I hate 4x4's with a passion but have to admit the Evoque looks really good.


----------



## [email protected] (Dec 21, 2005)

ChuckH said:


> Mark. You should buy My one ... It has a Spires remap It has 305 BHP and 675 NM of torque !! Plus fantastic and I genuinely do mean fantastic MPG ! Mate whatever just drive one before you buy another BM........


Those figures are good mate tbh, my 335 is currently 350bhp and 700newton metres. With the Jag being bigger than the 335 they are good figures mate i must admit.:thumb:. MPG on my car is ok but it could be better i think, probably i keep my foot welded to the pedal:lol:


----------



## ChuckH (Nov 23, 2006)

tom-coupe said:


> mate i think you need to look more closely at the honda crv my OH dad has just bought a top spec 2.2 diesel on a 61 plate (when released in sepetember) for 18k


Ask Him to order Me one Mate I will pay within the hour By Paypal gift ....

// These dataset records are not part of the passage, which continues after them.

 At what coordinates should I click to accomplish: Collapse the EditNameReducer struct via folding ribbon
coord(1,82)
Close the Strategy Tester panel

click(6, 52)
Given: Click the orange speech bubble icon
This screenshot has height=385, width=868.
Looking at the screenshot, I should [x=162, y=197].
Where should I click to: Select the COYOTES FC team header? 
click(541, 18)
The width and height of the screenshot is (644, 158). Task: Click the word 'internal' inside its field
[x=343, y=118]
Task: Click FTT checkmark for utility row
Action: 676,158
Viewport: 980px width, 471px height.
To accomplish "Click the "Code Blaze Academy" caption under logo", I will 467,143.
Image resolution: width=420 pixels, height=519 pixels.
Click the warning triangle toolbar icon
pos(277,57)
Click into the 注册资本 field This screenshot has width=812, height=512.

A fairly basic one is well over 25K and that's without any fancy bits like Navigation and so on ... 3 and four Year old ones are making 17K ..........


----------



## centenary (Sep 5, 2010)

If your missus is worried about kerbing the jag's alloys, does that mean she wont be bothered with the Evoque?

Just a thought.


----------



## ChuckH (Nov 23, 2006)

autobrite-direct said:


> Those figures are good mate tbh, my 335 is currently 350bhp and 700newton metres. With the Jag being bigger than the 335 they are good figures mate i must admit.:thumb:. MPG on my car is ok but it could be better i think, probably i keep my foot welded to the pedal:lol:


The Spires map is Jaguar approved or so I'm told .. So its a fairly modest upgrade I think.. Standard BHP for the S engine in My car is 275. So only up by 30. Torque again is not up by that much but the car really does move !! To be honest I don't drive it that hard anyway !

I feel sure that once the cars pass 3 Years old they will be getting very highly tuned but at the moment it seems that most folk don't want to risk thier warranties by having an unapproved Re map ??

Standard the XFS will get to 60 in 5.9 secs.. Not slow Me thinks.. The ride even on 20 inch rims is absolutely superb, Honestly Mark get a good long test drive .. I assure You will not be dissapointed !!


----------



## ChuckH (Nov 23, 2006)

centenary said:


> If your missus is worried about kerbing the jag's alloys, does that mean she wont be bothered with the Evoque?
> 
> Just a thought.


The rims and tyre profiles on the Evoque are completely different to the Jag Mate.. 20 inch rims with 35 series tyres do not make good with kerbs..

The Wheels on the Rav are 18 inch and to kerb them would be hard to do as the profiles are very much higher .


----------



## tom-coupe (Jan 17, 2009)

i no he has paid 18k for the top spec one. but come to think about it i dont know if that is including his trade in i dont think it is. he is on holiday till thurday but i can ask him when he gets back mate.


----------



## ChuckH (Nov 23, 2006)

centenary said:


> If your missus is worried about kerbing the jag's alloys, does that mean she wont be bothered with the Evoque?
> 
> Just a thought.


The wheels on the XF are 20 inch with very low profile tyres...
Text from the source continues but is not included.